Table 3 Programmed endothelial cell death in sepsis: drug targets and progression.

Conclusion and prospects

This review comprehensively analyzes recent breakthroughs in ECs’ PCD mechanisms and their contributions to sepsis pathogenesis. We systematically delineate the pathophysiological continuum from initial ECs’ death events to the development of profound endothelial dysfunction, a critical determinant of sepsis progression. Our analysis highlights the emerging diagnostic and therapeutic potential of targeting ECs’ PCD pathways in sepsis management.

Nevertheless, several pivotal challenges persist in this field. Firstly, current investigations remain largely confined to isolated PCD pathways, neglecting the complex interplay and phenotypic plasticity between distinct death modalities. The newly proposed PANoptosis paradigm, while conceptually promising, requires rigorous mechanistic validation in ECs, particularly regarding the formation and regulation of PANoptotic complexes during sepsis. Secondly, although ECs’ PCD is known to drive microvascular dysfunction through multiple mechanisms, including increased vascular permeability, barrier disruption, coagulopathy, and inflammatory amplification, the precise molecular cascades and signaling networks orchestrating these effects remain incompletely characterized. Finally, while numerous ECs’ PCD-related biomarkers and molecular targets have been identified, their clinical translation necessitates robust validation through multicenter randomized controlled trials to establish diagnostic reliability and therapeutic efficacy.

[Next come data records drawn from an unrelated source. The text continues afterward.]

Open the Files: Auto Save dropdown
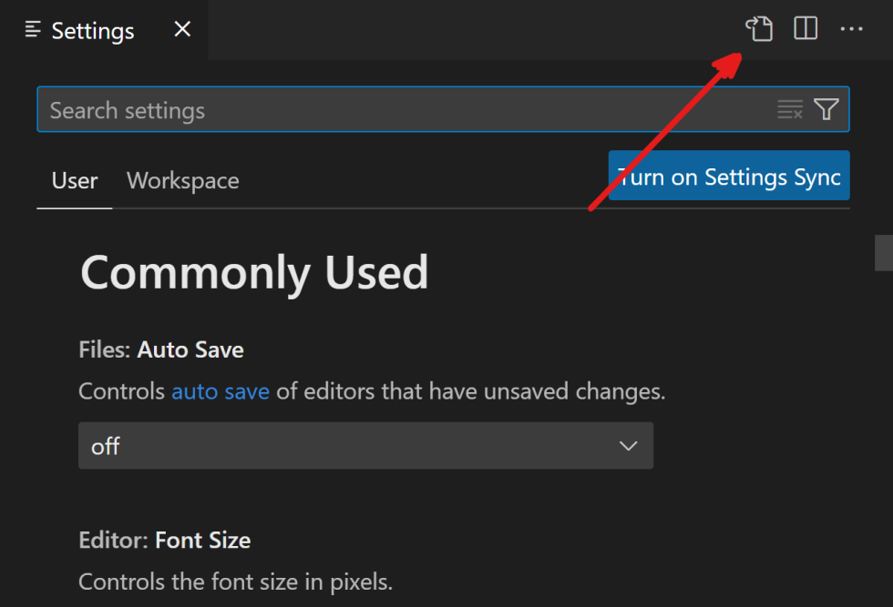893x607 pixels. click(365, 446)
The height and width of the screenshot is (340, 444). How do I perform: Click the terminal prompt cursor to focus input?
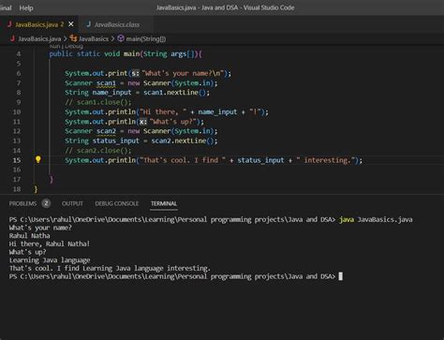[341, 276]
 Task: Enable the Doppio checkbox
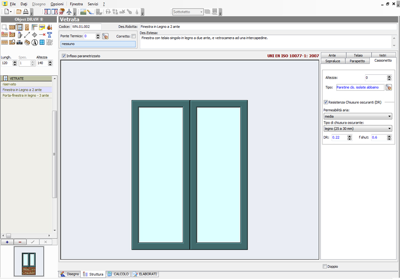(325, 266)
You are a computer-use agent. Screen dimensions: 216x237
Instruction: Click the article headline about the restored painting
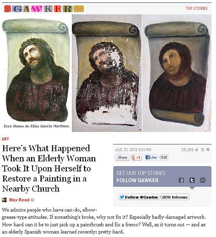click(x=49, y=168)
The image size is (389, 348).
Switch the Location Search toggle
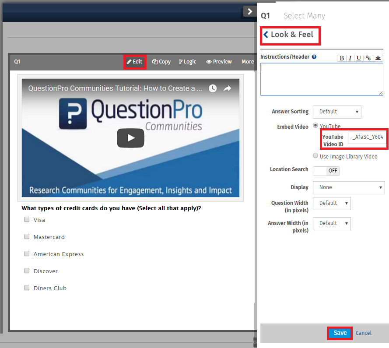click(x=326, y=171)
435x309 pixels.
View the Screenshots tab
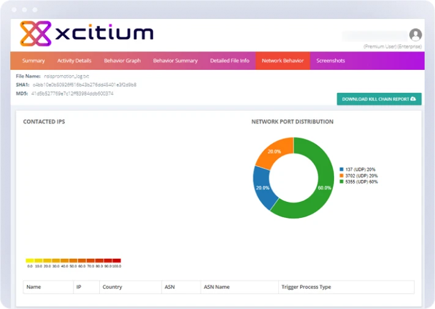(330, 61)
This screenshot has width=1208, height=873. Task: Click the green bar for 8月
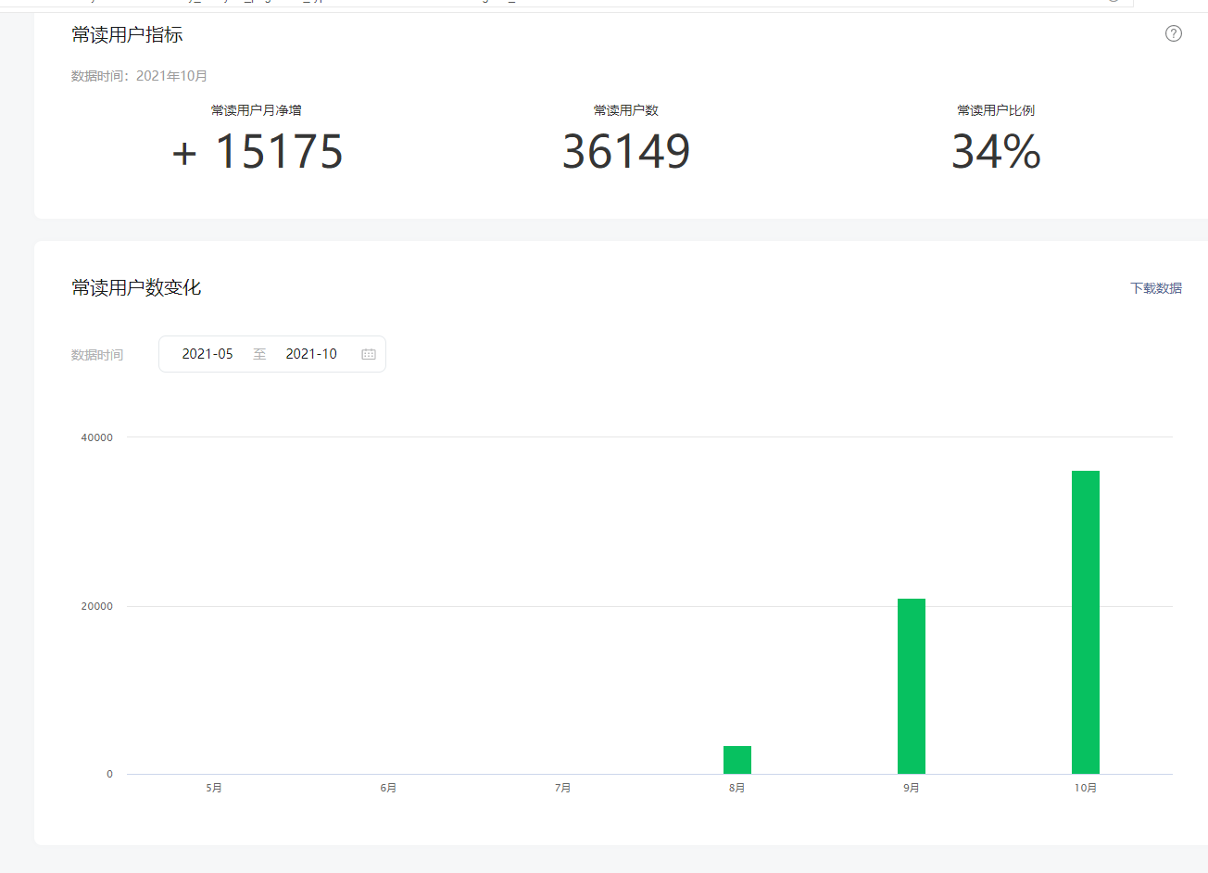[736, 760]
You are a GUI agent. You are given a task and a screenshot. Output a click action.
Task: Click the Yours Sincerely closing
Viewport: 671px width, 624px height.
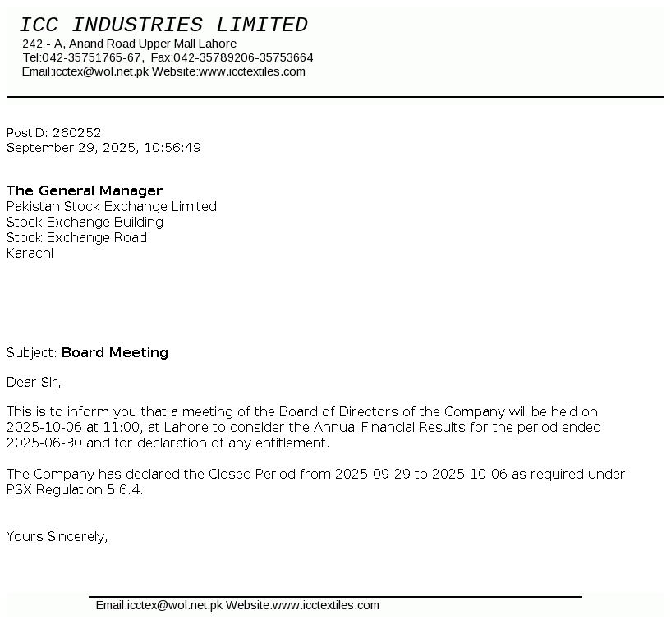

Looking forward, the convergence of single-cell technologies, advanced molecular imaging, and systems biology approaches offers unprecedented opportunities to decipher the spatiotemporal regulation of ECs’ death programs, develop precision therapeutics targeting PANoptotic signaling nodes, and establish biomarker-guided treatment algorithms. These innovations hold significant potential to transform sepsis management by preserving endothelial integrity and improving patient outcomes.